Promoted model architectures or algorithms are crucial for intelligent
manufacturing since developing them takes a lot of trial and error
to embed the domain knowledge into the models correctly. Especially
in semiconductor manufacturing, the whole processes depend on complicated
physical equations and sophisticated fine-tuning. Therefore, we use
a neuroevolution-based model to search the optimized architecture
automatically.
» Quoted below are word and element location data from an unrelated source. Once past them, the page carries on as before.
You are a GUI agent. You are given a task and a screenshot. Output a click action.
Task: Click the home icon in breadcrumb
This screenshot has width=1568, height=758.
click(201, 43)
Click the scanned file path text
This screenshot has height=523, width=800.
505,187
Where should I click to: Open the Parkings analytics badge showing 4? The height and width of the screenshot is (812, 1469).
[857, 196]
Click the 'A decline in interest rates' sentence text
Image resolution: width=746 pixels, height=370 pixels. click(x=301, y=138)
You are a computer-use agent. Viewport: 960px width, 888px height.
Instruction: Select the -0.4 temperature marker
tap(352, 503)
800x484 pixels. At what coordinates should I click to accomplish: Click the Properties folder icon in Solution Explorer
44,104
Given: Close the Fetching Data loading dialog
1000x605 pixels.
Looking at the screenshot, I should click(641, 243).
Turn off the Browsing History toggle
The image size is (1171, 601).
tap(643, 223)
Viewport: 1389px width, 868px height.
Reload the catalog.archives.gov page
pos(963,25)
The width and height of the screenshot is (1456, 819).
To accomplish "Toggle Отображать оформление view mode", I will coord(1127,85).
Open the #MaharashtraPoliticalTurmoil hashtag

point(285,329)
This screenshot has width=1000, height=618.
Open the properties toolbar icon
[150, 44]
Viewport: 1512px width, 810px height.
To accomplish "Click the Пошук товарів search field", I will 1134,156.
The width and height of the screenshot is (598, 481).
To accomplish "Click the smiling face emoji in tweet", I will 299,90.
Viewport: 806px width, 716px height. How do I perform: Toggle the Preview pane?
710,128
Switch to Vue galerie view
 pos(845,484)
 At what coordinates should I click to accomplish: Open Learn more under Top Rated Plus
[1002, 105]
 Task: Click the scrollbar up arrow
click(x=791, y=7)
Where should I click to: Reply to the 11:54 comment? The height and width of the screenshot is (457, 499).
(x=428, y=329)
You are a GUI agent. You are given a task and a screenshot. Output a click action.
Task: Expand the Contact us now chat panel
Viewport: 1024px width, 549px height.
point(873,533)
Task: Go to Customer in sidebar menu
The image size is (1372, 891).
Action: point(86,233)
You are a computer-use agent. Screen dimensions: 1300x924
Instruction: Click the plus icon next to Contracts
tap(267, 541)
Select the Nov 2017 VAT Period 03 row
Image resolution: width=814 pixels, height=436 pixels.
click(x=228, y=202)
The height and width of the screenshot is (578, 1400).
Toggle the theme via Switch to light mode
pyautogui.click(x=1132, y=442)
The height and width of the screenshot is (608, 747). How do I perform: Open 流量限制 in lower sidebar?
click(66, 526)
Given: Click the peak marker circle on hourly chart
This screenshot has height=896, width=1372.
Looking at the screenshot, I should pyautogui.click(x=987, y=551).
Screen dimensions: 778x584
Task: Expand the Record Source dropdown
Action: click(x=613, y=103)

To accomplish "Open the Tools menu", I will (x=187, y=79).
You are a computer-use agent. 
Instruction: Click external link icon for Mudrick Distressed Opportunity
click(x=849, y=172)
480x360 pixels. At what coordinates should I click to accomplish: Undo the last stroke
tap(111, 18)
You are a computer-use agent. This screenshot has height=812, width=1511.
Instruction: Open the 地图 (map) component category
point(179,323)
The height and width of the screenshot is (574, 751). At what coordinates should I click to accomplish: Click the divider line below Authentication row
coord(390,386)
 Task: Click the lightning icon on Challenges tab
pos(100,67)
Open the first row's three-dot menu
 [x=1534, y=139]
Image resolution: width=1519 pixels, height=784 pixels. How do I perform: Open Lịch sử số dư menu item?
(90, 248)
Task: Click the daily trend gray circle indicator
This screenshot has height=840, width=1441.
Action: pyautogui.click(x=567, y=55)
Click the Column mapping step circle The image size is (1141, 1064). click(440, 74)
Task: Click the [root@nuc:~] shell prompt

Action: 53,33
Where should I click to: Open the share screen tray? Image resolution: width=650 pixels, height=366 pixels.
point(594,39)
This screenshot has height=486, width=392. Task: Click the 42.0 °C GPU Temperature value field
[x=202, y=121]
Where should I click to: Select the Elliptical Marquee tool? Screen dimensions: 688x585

The collector current value at a particular bias of
the silicon–germanium (SiGe) heterojunction bipolar transistor,
generated by technology computer-aided design (TCAD), is used as the
target dataset with six process parameters as the inputs. The processes
include oxidation, dry and wet etching, implantation, annealing, diffusion,
and chemical–mechanical polishing. Our work can build a suitable
model network with a fast turnaround time, and practical physical
constraints are fused in it without domain knowledge extraction. Take
the case with 3840 data and one output as an instance. The mean square
errors of the train set and validation set, as well as the mean absolute
percentage error of the test set, are 1.317 × 10–6, 7.215 × 10–7, and 0.216 while using multilayer
perceptron (MLP) and they are 3.285 × 10–7,
1.661 × 10–7, and 0.097 while using NE. The
consequences show that the work in this vein is promising. According
to the trend plot and results, the ability to extract physic is much
better than the traditional (MLP) model.